Mandi Bisset’s ‘radical typology’ handout – based on Tiffany Morrison’s ‘Radical interventions for climate-impacted systems’
And before we knew it, we were nearly finished. But not before Mandi gave us an incredible send-off – using provocations from Patrick Devine-Wright, Genevieve Guenther, Dhanasree Jayaram and Tiffany Morrison (and using her radical typology – see left).
Mandi challenged us to think about being ‘radical[1]’ particularly when encountering, critiquing and challenging technocentrism (for instance, solar geo-engineering, ocean fertilisation or carbon capture) as a likely way for us to escape the worst effects of climate change.
Where on the typology will our leadership sit? An interesting aside; the value of ‘hope’, whilst useful to create more beneficial outcomes, is argued to be insufficient to generate transformational change.

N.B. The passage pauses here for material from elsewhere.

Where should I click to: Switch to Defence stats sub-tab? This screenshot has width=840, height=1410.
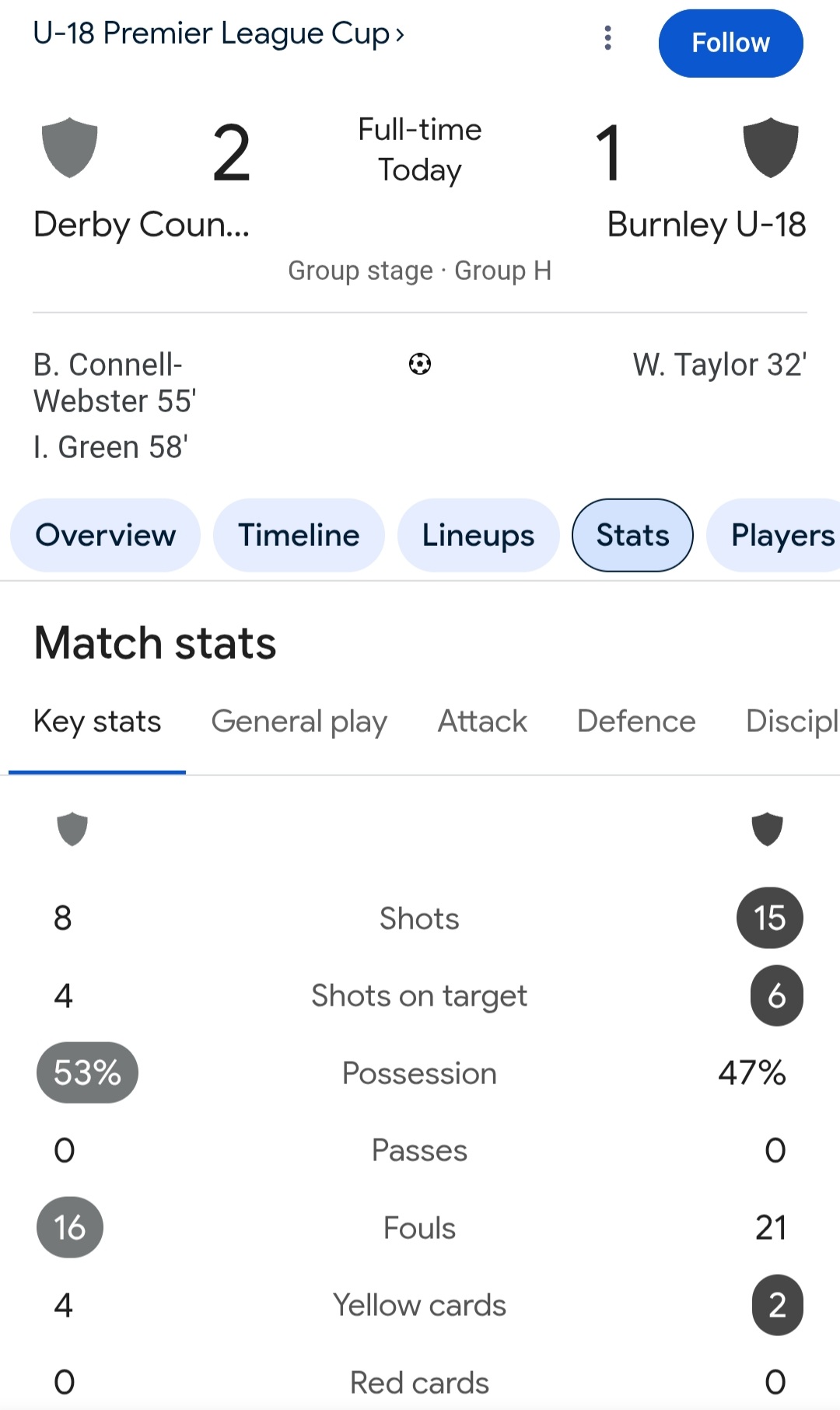click(x=636, y=722)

Calling our annual get-together a retreat seems a misnomer … in truth, it is always intense. But I wouldn’t have it any other way. It feels in someways a luxury, an opportunity to step away from the day to day, to learn, to think, to reflect and to inform our practice. Someone described it as an ‘intellectual spa’ but hopefully in a non-pretentious way. Generating hopeful (and truly radical?) leadership where collaboration trumps hierarchy, a participatory purpose-driven approach that seeks to preference participation, inclusion, deep listening, dialogue and a learning culture. Enabling us to leverage environmental social science to address the pressing climate and nature emergencies of our time. That’s our glue – perhaps not traditional instrumental outcomes (after all, leadership remains stubbornly difficult to quantify) but rather providing a true collective of diverse leaders. And no doubt we will continue to do so into the future. Bring on 2026!

The 2025 ACCESS Leadership College outside Dartington Hall
[1] Morrison uses the Latin adjective radicalis meaning ‘of or relating to a root’, in effect identifying the root drivers of a problem, rather than the proximate causes and symptomatic effects. She argues powerfully that rather than the proximate causes of climate change being issues of fossil fuel consumption and land clearing, the root drivers are capitalism and materialism, asymmetrical power relations and the lock-in of exploitative and extractive systems.